Until recently, no one understood how the neocortex transforms a flat image into a mental representation of the real object. We figured out how the brain does this. We deduced that all the inputs to the neocortex are paired with a signal representing a “location.” When you look at the image of the cup, each part of the image, each line segment, is assigned a location relative to the three-dimensional cup. It is similar to how computers create CAD models of objects. Our theory explains why you perceive the cup in three dimensions, and why you can imagine what it would look like if you rotated it and what it would feel like if you touched it. It also explains why your perception of the cup is stable even as your eyes move and fixate at different locations on the image. As long as the input features are assigned to the correct locations relative to the cup, it doesn’t matter where the image appears relative to the retina.
We have been exploring the implications of this discovery and believe it can resolve many mysteries of how the brain works. Although we deduced this property by studying touch and then vision, the neural structures that determine the location signal exist in every part of the neocortex. This provocatively suggests that all processing in the neocortex is associated with locations, even if those locations do not correspond to physical locations in the world. It suggests that we manipulate abstract concepts using the same neural mechanisms we use to manipulate physical objects. Of course, manipulating concepts is a core feature of general intelligence.
How much AI needs to mimic the brain has been debated for decades. The recent success of deep learning, which is only loosely related to brains, has bolstered the argument that AI can advance without brain theory. But that success has also brought to the fore the limits of deep learning, making it more obvious that new approaches are needed. The brain is the obvious place to look for new ideas. As Jeff Bezos, CEO of Amazon, recently said, “Humans are just doing something fundamentally different than the current way that we do machine learning and machine intelligence.”

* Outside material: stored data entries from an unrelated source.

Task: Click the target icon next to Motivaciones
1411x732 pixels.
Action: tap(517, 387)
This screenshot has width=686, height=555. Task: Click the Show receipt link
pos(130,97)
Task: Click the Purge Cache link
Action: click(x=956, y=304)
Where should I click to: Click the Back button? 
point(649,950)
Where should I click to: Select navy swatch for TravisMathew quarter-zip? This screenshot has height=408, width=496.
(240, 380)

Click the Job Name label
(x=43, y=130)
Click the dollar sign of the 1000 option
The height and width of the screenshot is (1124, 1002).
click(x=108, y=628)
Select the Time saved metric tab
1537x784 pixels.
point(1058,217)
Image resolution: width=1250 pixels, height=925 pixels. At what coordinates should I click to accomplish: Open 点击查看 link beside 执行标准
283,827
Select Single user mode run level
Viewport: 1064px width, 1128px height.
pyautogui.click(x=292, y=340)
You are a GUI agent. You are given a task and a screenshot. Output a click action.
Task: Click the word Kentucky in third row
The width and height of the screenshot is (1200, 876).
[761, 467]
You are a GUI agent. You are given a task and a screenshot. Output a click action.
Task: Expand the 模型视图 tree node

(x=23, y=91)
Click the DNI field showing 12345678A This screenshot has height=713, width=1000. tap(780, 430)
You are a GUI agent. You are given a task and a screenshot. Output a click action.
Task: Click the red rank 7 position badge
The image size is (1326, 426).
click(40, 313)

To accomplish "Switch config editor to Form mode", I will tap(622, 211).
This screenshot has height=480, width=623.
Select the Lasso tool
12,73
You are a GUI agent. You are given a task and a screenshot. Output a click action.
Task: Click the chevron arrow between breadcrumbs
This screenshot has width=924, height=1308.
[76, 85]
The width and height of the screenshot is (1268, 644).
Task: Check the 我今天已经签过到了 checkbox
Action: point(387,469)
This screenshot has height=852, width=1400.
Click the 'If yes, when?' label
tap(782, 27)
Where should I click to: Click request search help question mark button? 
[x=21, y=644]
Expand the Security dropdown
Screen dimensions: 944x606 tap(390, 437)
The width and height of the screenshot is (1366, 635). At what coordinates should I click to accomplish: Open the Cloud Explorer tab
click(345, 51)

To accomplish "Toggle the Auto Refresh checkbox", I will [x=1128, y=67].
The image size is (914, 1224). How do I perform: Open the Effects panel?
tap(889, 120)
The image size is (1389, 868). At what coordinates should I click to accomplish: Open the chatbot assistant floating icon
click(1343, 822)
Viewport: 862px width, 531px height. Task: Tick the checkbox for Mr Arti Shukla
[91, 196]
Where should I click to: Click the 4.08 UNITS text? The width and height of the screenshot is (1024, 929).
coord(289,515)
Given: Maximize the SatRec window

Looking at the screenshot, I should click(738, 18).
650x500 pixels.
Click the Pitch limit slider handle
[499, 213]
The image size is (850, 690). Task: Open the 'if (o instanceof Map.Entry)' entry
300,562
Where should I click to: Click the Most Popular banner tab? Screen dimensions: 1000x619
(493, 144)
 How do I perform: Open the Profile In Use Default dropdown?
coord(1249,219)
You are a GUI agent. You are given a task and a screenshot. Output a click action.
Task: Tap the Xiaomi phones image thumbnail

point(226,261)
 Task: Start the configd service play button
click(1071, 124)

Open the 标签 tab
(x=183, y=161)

When it comes to building general purpose AI, we do not need to mimic everything the brain does. But some of the principles used by the brain cannot be ignored; they are essential for any system that exhibits general purpose intelligence. Through our research, we have discovered several of these essential principles. I believe our most recent discovery will prove to be the most important. It completely changes how we think sensory input to the brain is processed, and how the brain represents knowledge of the world.
Hopefully, as more AI practitioners recognize the limits to current AI techniques, they’ll also recognize that a roadmap for general AI is rapidly forming in the world of brain theory. It may take several years for the discoveries in brain theory to be fully integrated in AI, but for me, the roadmap for how to get there is clear.